Collection d’Orthoptères du monde entier (Micropolis)

ATTENTION G. Lecointre me fait remarquer que la chronique initiale publiée le 05/08/18 a été élaborée à partir d’une édition ancienne de Classification phylogénétique du vivant (Ed. Belin) ; or, dans la 4ème édition revue et augmentée, il y a des changements dans l’arbre des Insectes. J’ai donc modifié la chronique ce jour, le 21/08 en prenant en compte les nouveautés ! 

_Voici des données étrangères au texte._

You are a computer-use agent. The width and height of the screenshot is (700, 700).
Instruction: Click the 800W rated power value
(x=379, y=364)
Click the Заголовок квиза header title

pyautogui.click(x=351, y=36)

Orthoptères : si ce nom d’ordre d’Insectes ne vous dit rien, déclinons-le de suite par ses principaux membres (en se limitant aux espèces présentes en Europe) : criquets, sauterelles, grillons, courtilières et tétrix. Nous allons découvrir cet ordre très fourni en espèces (au moins 22 500 espèces décrites dans le monde !) sur le mode évolutif : en cheminant au long de l’Arbre du Vivant, nous regarderons à chaque étape quelles nouveautés évolutives sont apparues, en se limitant aux seuls caractères assez facilement observables !. Ce sera ainsi une bonne occasion de faire un peu d’anatomie et de mieux comprendre au final (à l’arrivée) comment sont faits ces fameux Orthoptères. Pour cela, nous n’allons pas partir de la racine de l’Arbre (LUCA) ce qui serait très long mais d’un point intermédiaire, un peu avant les Insectes : le groupe des Hexapodes. Les numéros reportés sur le plan de la randonnée fourni ci-dessous vous permettront de vous repérer à chaque étape. Ne vous laissez pas impressionner par les noms successifs des groupes (souvent très ésotériques) mais laissez vous guider avant tout par les caractères nouveaux qui apparaissent au fur et à mesure de la progression : petit à petit, le portrait robot des Orthoptères prendra forme et se précisera. En route donc pour cette randonnée. Nous avons mis en gras les termes anatomiques clés pour savoir décrire et comprendre un insecte et plus un orthoptère.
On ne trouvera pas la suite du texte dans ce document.